Task material:

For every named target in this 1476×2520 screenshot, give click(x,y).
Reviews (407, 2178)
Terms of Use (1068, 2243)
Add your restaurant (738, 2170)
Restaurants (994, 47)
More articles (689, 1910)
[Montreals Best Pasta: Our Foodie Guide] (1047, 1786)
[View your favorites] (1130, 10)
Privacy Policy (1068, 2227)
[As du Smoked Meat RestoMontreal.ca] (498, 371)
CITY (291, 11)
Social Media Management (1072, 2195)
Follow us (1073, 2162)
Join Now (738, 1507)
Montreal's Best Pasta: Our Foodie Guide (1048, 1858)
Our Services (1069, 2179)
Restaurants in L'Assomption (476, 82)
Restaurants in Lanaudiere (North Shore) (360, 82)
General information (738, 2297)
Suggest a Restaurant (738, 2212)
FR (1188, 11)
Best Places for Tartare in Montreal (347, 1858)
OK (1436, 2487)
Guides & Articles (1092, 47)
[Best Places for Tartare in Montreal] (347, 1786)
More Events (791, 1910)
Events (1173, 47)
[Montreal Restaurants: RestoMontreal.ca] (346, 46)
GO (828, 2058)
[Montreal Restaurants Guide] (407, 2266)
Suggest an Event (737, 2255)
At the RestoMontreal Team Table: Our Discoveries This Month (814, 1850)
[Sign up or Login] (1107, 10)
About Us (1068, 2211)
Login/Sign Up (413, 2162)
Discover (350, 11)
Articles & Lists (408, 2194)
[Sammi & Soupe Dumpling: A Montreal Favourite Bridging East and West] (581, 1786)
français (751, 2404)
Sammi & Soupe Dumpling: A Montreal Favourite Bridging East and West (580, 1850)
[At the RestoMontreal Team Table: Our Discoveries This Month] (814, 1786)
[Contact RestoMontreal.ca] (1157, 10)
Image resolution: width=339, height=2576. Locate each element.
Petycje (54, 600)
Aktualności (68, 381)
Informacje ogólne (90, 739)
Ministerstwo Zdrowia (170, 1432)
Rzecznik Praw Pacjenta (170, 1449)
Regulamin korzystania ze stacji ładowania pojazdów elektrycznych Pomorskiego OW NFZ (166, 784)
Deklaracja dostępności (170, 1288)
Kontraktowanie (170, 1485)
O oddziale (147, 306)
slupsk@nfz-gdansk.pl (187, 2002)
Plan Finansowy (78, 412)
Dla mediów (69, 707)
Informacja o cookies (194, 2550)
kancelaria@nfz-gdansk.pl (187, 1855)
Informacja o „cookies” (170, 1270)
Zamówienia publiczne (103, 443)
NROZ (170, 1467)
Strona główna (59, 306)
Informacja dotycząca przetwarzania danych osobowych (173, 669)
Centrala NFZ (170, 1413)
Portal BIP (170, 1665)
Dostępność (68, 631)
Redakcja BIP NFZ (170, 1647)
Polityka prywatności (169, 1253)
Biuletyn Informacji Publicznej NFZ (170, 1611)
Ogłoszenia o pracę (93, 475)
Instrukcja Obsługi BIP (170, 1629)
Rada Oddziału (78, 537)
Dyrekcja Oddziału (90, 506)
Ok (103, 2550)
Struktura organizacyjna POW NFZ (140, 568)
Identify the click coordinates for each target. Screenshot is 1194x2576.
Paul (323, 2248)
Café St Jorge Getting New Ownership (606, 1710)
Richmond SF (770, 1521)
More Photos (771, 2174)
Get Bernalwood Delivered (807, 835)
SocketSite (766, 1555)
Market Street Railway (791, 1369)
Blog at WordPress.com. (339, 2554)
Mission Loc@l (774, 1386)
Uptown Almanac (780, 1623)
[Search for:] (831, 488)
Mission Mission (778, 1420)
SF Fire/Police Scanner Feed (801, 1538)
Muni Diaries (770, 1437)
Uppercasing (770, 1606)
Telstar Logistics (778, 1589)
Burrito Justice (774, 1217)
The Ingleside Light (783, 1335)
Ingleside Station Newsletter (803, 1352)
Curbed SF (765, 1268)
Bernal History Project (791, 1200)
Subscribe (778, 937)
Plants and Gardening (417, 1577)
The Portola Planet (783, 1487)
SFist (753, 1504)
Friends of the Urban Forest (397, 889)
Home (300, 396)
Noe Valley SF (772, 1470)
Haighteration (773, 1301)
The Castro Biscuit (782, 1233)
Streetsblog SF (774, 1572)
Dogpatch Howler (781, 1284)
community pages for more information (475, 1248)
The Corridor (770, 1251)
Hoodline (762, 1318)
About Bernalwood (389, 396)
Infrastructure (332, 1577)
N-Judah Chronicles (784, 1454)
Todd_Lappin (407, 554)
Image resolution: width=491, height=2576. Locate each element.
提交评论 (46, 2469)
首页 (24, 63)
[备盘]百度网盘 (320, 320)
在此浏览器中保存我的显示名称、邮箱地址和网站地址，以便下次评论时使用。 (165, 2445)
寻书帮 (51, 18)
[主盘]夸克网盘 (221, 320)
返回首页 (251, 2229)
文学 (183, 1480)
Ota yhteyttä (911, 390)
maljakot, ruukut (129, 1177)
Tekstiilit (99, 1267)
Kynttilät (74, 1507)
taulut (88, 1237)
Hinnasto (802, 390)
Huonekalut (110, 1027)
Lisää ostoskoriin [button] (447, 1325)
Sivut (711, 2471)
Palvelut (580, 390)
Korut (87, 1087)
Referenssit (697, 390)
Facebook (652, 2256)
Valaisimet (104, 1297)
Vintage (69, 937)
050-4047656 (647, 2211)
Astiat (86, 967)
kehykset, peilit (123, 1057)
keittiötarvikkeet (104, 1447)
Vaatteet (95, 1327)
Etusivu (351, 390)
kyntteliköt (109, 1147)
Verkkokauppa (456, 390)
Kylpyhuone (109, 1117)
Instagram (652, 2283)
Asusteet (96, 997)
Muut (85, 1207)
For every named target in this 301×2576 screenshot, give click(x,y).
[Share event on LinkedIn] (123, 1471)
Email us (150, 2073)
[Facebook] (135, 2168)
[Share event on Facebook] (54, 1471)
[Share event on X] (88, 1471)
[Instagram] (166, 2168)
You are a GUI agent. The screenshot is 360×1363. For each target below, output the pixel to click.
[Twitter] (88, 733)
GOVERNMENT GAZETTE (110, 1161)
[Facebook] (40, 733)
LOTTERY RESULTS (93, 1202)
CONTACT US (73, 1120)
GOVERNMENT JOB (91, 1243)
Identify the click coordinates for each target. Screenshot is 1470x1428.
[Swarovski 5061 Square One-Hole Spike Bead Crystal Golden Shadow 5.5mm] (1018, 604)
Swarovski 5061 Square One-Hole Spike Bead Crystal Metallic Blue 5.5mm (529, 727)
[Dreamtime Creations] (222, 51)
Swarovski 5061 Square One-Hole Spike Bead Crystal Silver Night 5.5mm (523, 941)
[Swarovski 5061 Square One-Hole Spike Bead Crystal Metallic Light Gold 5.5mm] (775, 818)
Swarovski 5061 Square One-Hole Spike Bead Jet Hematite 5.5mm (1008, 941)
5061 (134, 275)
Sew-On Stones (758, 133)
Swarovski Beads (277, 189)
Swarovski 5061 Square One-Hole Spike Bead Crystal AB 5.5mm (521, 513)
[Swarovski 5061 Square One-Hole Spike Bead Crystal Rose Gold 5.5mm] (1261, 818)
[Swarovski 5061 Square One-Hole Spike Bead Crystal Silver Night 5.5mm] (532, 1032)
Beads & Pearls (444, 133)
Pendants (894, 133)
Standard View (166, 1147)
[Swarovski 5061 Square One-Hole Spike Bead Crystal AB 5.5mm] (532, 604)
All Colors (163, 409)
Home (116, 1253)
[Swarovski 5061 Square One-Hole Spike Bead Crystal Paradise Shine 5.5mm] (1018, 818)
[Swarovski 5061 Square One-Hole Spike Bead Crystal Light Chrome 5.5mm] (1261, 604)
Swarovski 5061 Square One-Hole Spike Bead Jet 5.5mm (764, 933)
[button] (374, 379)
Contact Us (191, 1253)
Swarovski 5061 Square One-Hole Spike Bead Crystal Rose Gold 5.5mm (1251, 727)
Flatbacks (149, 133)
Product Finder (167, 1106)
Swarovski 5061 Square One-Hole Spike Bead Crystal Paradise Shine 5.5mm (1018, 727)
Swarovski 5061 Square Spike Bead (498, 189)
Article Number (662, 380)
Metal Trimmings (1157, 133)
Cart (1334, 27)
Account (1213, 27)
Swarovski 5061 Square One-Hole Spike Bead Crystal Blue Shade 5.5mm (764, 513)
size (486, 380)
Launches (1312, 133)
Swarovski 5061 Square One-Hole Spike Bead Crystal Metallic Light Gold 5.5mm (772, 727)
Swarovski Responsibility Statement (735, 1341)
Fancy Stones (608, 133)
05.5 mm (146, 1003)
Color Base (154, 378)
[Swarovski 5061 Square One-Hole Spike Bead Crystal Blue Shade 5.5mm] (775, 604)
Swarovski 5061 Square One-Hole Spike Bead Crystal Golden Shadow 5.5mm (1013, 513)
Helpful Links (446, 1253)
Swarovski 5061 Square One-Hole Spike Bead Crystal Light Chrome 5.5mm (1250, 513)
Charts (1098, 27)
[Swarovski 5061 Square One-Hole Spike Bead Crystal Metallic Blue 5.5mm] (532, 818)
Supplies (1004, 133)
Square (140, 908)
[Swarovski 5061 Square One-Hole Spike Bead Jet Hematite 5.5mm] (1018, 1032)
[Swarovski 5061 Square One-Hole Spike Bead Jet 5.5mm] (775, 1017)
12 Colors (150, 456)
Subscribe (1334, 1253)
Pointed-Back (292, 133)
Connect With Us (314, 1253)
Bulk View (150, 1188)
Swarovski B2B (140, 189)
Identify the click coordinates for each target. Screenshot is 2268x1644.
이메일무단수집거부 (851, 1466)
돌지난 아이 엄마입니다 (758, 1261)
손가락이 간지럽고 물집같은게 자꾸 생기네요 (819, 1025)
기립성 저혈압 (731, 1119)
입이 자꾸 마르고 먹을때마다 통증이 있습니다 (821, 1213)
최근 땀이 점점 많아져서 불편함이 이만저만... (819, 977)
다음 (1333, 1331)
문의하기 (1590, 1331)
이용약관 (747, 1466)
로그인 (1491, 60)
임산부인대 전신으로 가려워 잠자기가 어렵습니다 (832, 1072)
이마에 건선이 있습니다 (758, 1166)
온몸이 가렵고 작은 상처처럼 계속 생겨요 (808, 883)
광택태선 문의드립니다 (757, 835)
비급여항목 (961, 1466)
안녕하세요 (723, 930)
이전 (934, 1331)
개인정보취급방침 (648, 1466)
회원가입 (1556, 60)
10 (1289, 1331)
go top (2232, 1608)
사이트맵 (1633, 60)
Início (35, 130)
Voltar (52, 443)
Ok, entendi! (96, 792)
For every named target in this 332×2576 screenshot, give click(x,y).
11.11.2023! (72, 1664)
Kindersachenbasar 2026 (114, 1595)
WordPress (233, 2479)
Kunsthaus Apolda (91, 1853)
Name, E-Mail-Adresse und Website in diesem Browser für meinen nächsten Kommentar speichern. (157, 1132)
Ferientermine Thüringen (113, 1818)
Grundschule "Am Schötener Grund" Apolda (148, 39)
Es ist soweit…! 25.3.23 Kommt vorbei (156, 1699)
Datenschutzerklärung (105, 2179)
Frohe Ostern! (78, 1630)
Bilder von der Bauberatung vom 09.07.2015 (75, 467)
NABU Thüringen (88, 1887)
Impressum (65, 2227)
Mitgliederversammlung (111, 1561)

Work instructions:
In your reply, restate exactly the lines from the start of the records above through the line holding "[As du Smoked", including both, and nothing else.

Solution to this task:
For every named target in this 1476×2520 screenshot, give click(x,y).
Reviews (407, 2178)
Terms of Use (1068, 2243)
Add your restaurant (738, 2170)
Restaurants (994, 47)
More articles (689, 1910)
[Montreals Best Pasta: Our Foodie Guide] (1047, 1786)
[View your favorites] (1130, 10)
Privacy Policy (1068, 2227)
[As du Smoked Meat RestoMontreal.ca] (498, 371)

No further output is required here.